Sua eleição em 19 de abril de 2005 foi um sinal particular: um
longevo papado se encerrava com a morte de João Paulo II (1979-2005) e os
cardeais precisavam de um tempo para traçar as direções futuras, como num
tabuleiro de xadrez, a necessidade de se antecipar as jogadas do adversário. Ao
elegerem o decano do Colégio de Cardeais e até então Prefeito da Congregação da
Doutrina e da Fé (nome atual da antiga Inquisição), a opção foi pelo
continuísmo, dado ao alinhamento de Ratzinger com João Paulo II e ao mesmo
tempo, por um “papado de transição”, já que o eleito naquela altura tinha 77 anos.

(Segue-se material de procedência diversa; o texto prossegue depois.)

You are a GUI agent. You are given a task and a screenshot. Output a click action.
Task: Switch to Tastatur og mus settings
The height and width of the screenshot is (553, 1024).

Portanto, a ampulheta tinha sido virada...
Confesso que, ao
receber a notícia da escolha, não me senti tomado de profunda alegria, afinal,
Ratzinger representava a manutenção de um conservadorismo rigoroso que, por
exemplo, perseguiu as correntes progressistas na Igreja, como foi o caso da
Teologia da Libertação, criticada e silenciada por sua movimentação política
associada ao marxismo, que na visão de João Paulo II e de seu fiel seguidor, o então
cardeal Ratzinger, a representação do “mal sobre a terra”.
Não foram poucas as polêmicas que Bento XVI se envolveu, mas
pairava sobre ele uma sombra desagradável: a suspeita de uma possível negligência
enquanto Prefeito da Congregação da Doutrina e da Fé na investigação e punição
de religiosos católicos envolvidos com casos de abuso sexual em diferentes
lugares do mundo.
Na condição de papa, obrigou-se a não só fazer um pedido público
de perdão, gesto de certa sensibilidade, mas que não apaga o mal causado, além
de se posicionar duramente, pela primeira vez, ao estabelecer o afastamento e
investigação de acusados de abusos, que seriam expulsos pela conduta inadequada
e as autoridades da Igreja deveriam colaborar com a justiça laica para que as
investigações tivessem resultado.
Vide link: http://www.vatican.va/resources/resources_norme_po.html
Vide link: http://www.vatican.va/resources/resources_norme_po.html
No entanto, o que se espera de seu sucessor?
Há esperança do
cumprimento das propostas de renovação do Concílio Vaticano II (1963-65),
tornando a organização da Igreja mais colegiada e menos centralizadora, com
espaços para as diferentes correntes, mas sem perder o seu principal foco: a
difusão da mensagem de Paz e Amor entre os homens, que infelizmente, tem ficado
esquecida, e em seu lugar, lutas pelo poder e um sentimento de fé que vai se
esvaindo cada vez com a defesa de pontos de vista que mais excluem do que
agregam e nisso, há muito ainda por se fazer, pois a desigualdade, os abusos de
poder, a ameaça a liberdade, a miséria e as injustiças ainda atingem milhões.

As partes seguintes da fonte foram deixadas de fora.